Miranda Blake
News & Updates • 2 min read

Route optimisation with fleet management software – SNAP Account

Created: 18/11/2024

Updated: 18/11/2024

Optimising routes is paramount for fleet operators seeking efficiency and cost-effectiveness. SNAP Account provides a comprehensive approach to route optimisation, ensuring that both drivers and fleet managers can navigate the complexities of the road with ease. Let’s delve into the various aspects of route optimisation, highlighting its benefits and overall impact.

Understanding route optimisation

Route optimisation involves strategic planning of travel paths to enhance efficiency, reduce costs, and improve service delivery. The primary goal is to determine the best routes for vehicles, considering factors such as distance, traffic patterns, and delivery schedules.

Importance of route optimisation

  • Cost reduction: By minimising travel distance and time, companies can significantly lower fuel expenses and vehicle wear and tear.
  • Enhanced customer satisfaction: Timely deliveries better customer trust and satisfaction, leading to repeat business.
  • Increased productivity: Efficient routing allows drivers to complete more in less time, boosting overall productivity.

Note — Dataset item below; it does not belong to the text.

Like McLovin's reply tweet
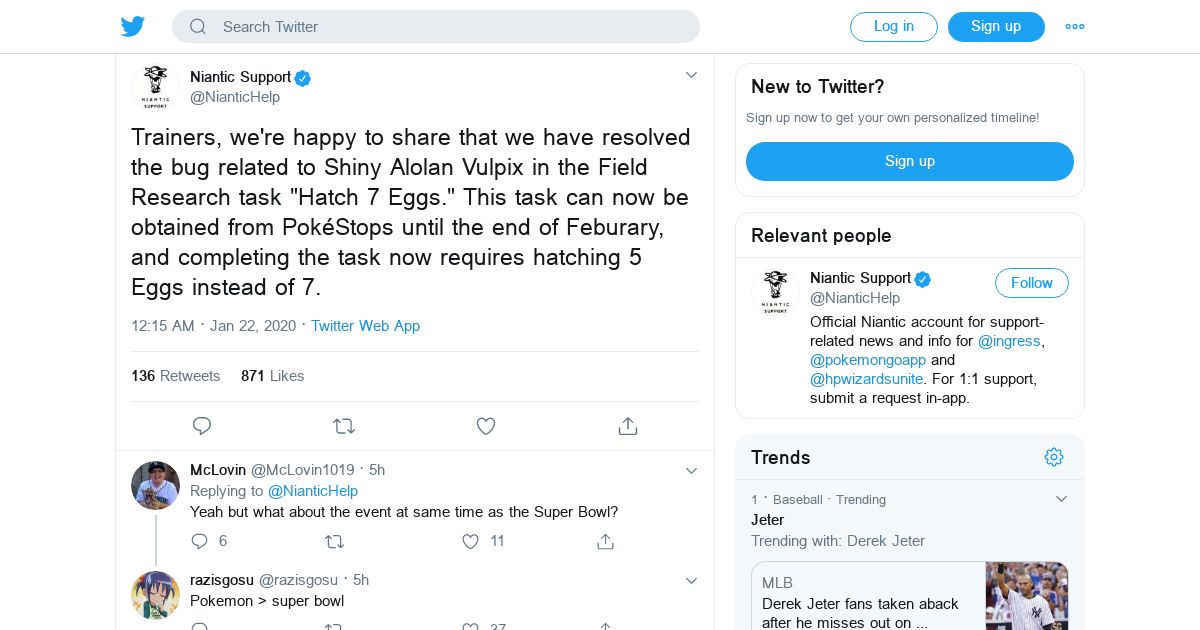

Key factors in route optimisation

  • Traffic conditions: Real-time data can help in adjusting routes dynamically.
  • Vehicle capabilities: Understanding the limitations and capabilities of each truck is crucial for effective planning.
  • Delivery windows: Adhering to specific times is essential for customer satisfaction.

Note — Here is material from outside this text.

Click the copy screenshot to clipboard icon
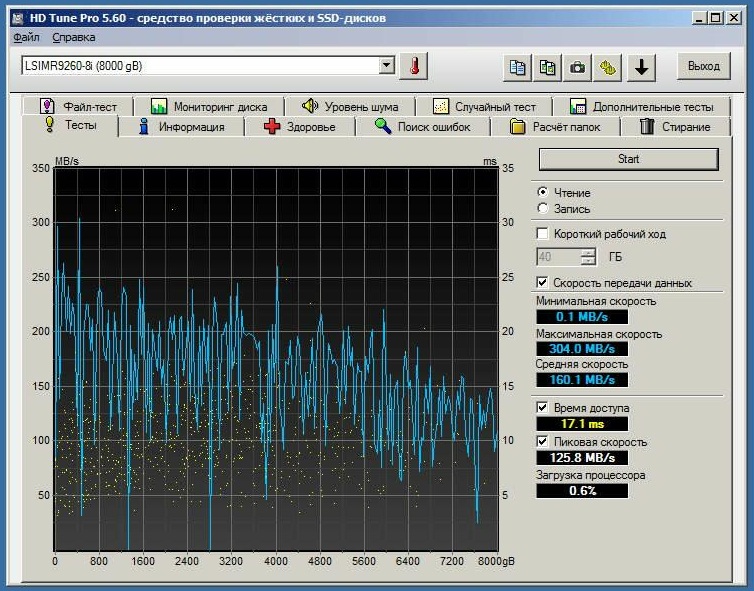Screen dimensions: 754x591 coord(547,67)
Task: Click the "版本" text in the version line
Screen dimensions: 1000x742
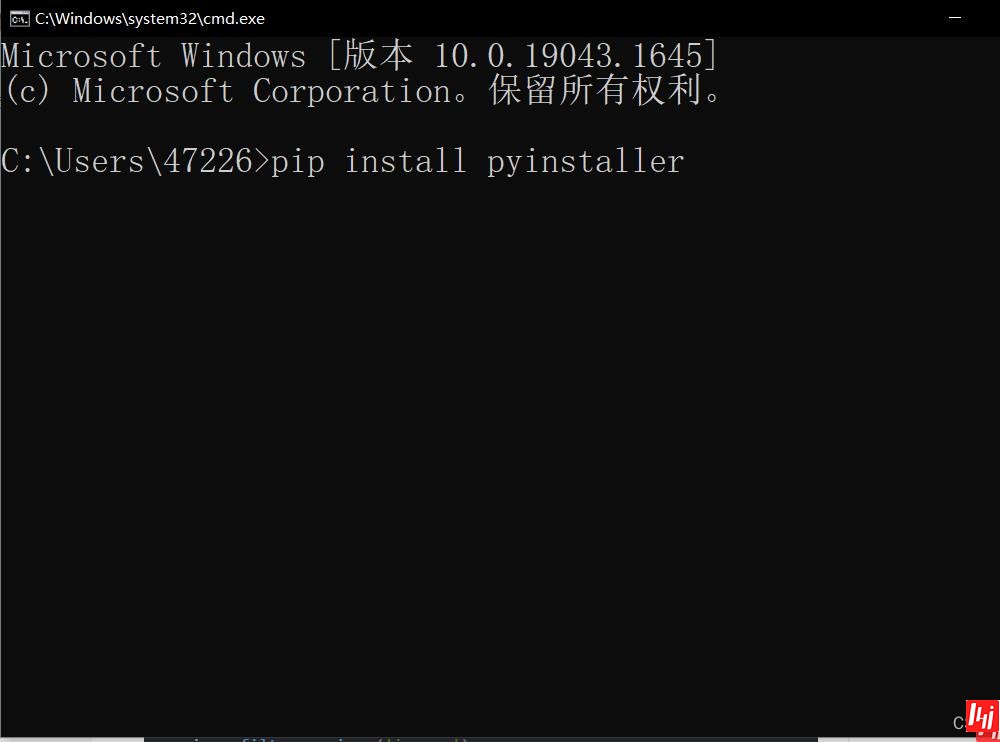Action: pos(378,56)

Route optimisation with SNAP Account

Our fleet management software, SNAP Account, is revolutionary. Designed to streamline various aspects of operations, including route optimisation, it connects drivers, fleet operators, and service providers through an integrated platform. As a result, it ensures seamless communication and efficiency.

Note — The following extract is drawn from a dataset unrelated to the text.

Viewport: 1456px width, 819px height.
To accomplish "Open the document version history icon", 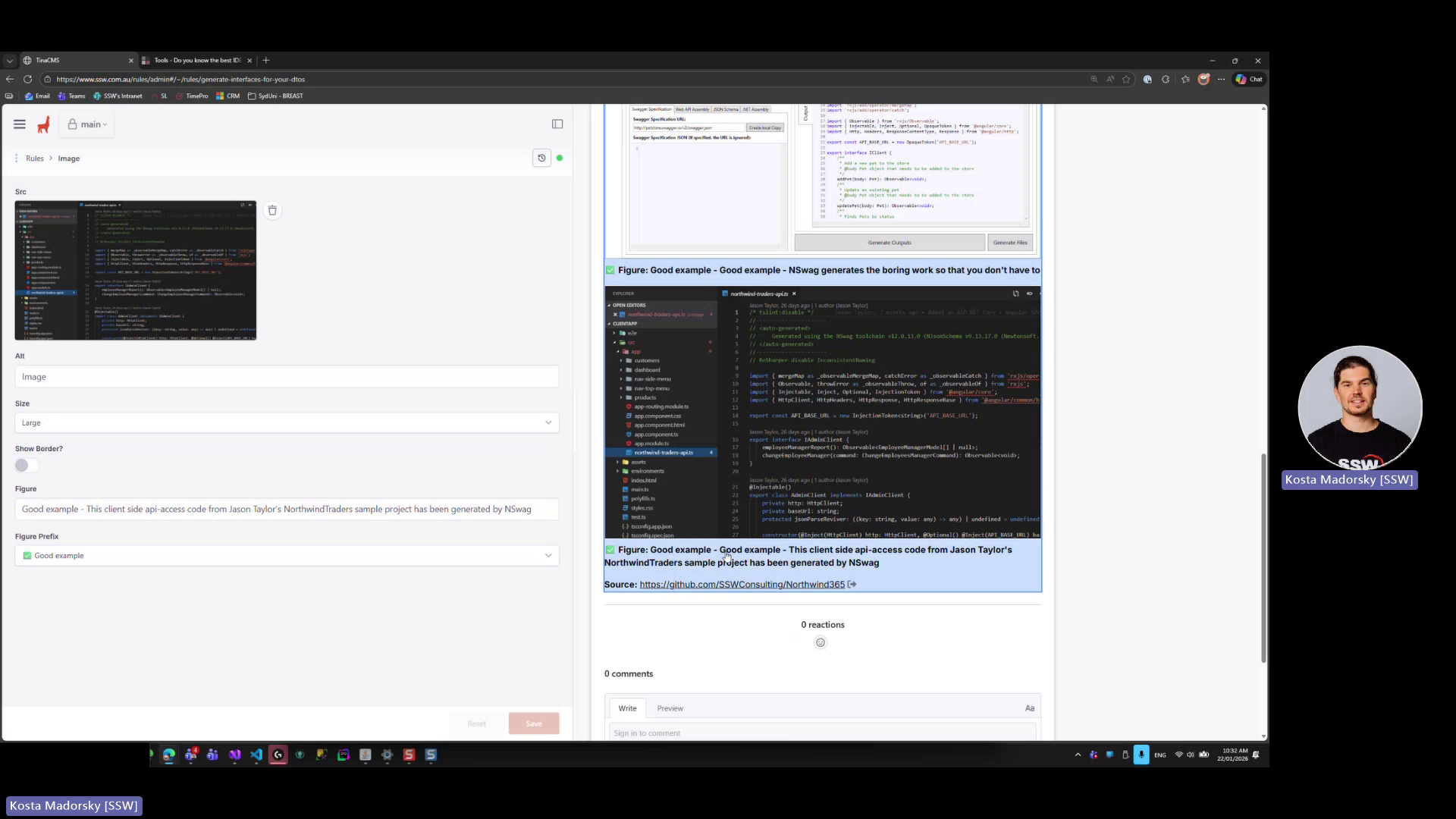I will point(541,158).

Real-time truck stop information

Through the intruck app and our map, we provide access to a network of over 600 service partners across Europe, including truck parks, washes, and fuel stations. Such information can help fleet operators plan more efficient journeys by identifying convenient stop locations.

Truck driver in cab using intruck

Pre-booking capabilities

The platform allows users to reserve spaces at over 160 Depot Parking Sites, which can help them to avoid wasted time and potentially optimise their routes to include pre-booked stops.

Comprehensive service network

With SNAP Account, drivers can access various services like parking, washing, and refuelling at numerous locations across Europe. This extensive network can contribute to more flexible and efficient route planning.

Digital management

Our portal allows fleet operators to manage multiple truck services for all their vehicles on one account.

Interested in how SNAP Account improves fleet management in practice? Discover what we did for Delintra SP. Z.O.O.

Role of fuel management

Effective fuel management is integral to route optimisation. SNAP Account incorporates tools that help fleets monitor and control fuel consumption.

Fuel card alternative

An alternative to traditional fuel cards, SNAP Fuel allows for seamless fuel management.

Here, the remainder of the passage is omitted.